§ **AIM OF THE TASK**
Repeat the entries exactly as they are written.

§ **RECORDS PROVIDED**

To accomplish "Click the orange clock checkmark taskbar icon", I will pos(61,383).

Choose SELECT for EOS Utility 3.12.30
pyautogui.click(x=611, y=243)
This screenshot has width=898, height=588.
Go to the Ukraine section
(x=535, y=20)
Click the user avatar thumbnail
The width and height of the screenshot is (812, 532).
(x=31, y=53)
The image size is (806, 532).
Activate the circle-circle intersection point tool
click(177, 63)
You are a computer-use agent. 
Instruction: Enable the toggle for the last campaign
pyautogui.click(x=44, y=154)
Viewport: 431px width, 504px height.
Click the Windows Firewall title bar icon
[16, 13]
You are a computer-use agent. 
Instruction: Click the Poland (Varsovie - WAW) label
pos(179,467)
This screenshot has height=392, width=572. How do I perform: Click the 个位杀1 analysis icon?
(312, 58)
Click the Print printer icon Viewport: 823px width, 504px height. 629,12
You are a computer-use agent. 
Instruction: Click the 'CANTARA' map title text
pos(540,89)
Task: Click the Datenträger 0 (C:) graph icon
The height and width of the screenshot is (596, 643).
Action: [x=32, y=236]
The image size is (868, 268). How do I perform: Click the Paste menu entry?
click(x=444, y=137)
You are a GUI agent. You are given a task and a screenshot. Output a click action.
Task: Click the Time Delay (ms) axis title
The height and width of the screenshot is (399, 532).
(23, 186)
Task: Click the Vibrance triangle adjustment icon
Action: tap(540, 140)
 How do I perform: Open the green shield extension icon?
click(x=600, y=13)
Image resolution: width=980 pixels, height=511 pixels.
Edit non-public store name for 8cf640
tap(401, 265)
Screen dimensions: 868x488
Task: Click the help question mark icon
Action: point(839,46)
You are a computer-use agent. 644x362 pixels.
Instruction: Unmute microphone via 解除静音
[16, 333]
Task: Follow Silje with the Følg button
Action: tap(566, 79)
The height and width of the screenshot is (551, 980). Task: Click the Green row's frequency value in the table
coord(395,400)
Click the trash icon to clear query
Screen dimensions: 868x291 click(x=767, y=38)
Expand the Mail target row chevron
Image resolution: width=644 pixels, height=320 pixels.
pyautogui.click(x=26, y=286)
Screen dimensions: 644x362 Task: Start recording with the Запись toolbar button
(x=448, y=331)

§ **WRITTEN RESPONSE**
To accomplish "Click the orange clock checkmark taskbar icon", I will pos(61,383).

Choose SELECT for EOS Utility 3.12.30
pyautogui.click(x=611, y=243)
This screenshot has width=898, height=588.
Go to the Ukraine section
(x=535, y=20)
Click the user avatar thumbnail
The width and height of the screenshot is (812, 532).
(x=31, y=53)
The image size is (806, 532).
Activate the circle-circle intersection point tool
click(177, 63)
You are a computer-use agent. 
Instruction: Enable the toggle for the last campaign
pyautogui.click(x=44, y=154)
Viewport: 431px width, 504px height.
Click the Windows Firewall title bar icon
[16, 13]
You are a computer-use agent. 
Instruction: Click the Poland (Varsovie - WAW) label
pos(179,467)
This screenshot has height=392, width=572. How do I perform: Click the 个位杀1 analysis icon?
(312, 58)
Click the Print printer icon Viewport: 823px width, 504px height. 629,12
You are a computer-use agent. 
Instruction: Click the 'CANTARA' map title text
pos(540,89)
Task: Click the Datenträger 0 (C:) graph icon
The height and width of the screenshot is (596, 643).
Action: [x=32, y=236]
The image size is (868, 268). How do I perform: Click the Paste menu entry?
click(x=444, y=137)
You are a GUI agent. You are given a task and a screenshot. Output a click action.
Task: Click the Time Delay (ms) axis title
The height and width of the screenshot is (399, 532).
(23, 186)
Task: Click the Vibrance triangle adjustment icon
Action: tap(540, 140)
 How do I perform: Open the green shield extension icon?
click(x=600, y=13)
Image resolution: width=980 pixels, height=511 pixels.
Edit non-public store name for 8cf640
tap(401, 265)
Screen dimensions: 868x488
Task: Click the help question mark icon
Action: point(839,46)
You are a computer-use agent. 644x362 pixels.
Instruction: Unmute microphone via 解除静音
[16, 333]
Task: Follow Silje with the Følg button
Action: tap(566, 79)
The height and width of the screenshot is (551, 980). Task: Click the Green row's frequency value in the table
coord(395,400)
Click the trash icon to clear query
Screen dimensions: 868x291 click(x=767, y=38)
Expand the Mail target row chevron
Image resolution: width=644 pixels, height=320 pixels.
pyautogui.click(x=26, y=286)
Screen dimensions: 644x362 Task: Start recording with the Запись toolbar button
(x=448, y=331)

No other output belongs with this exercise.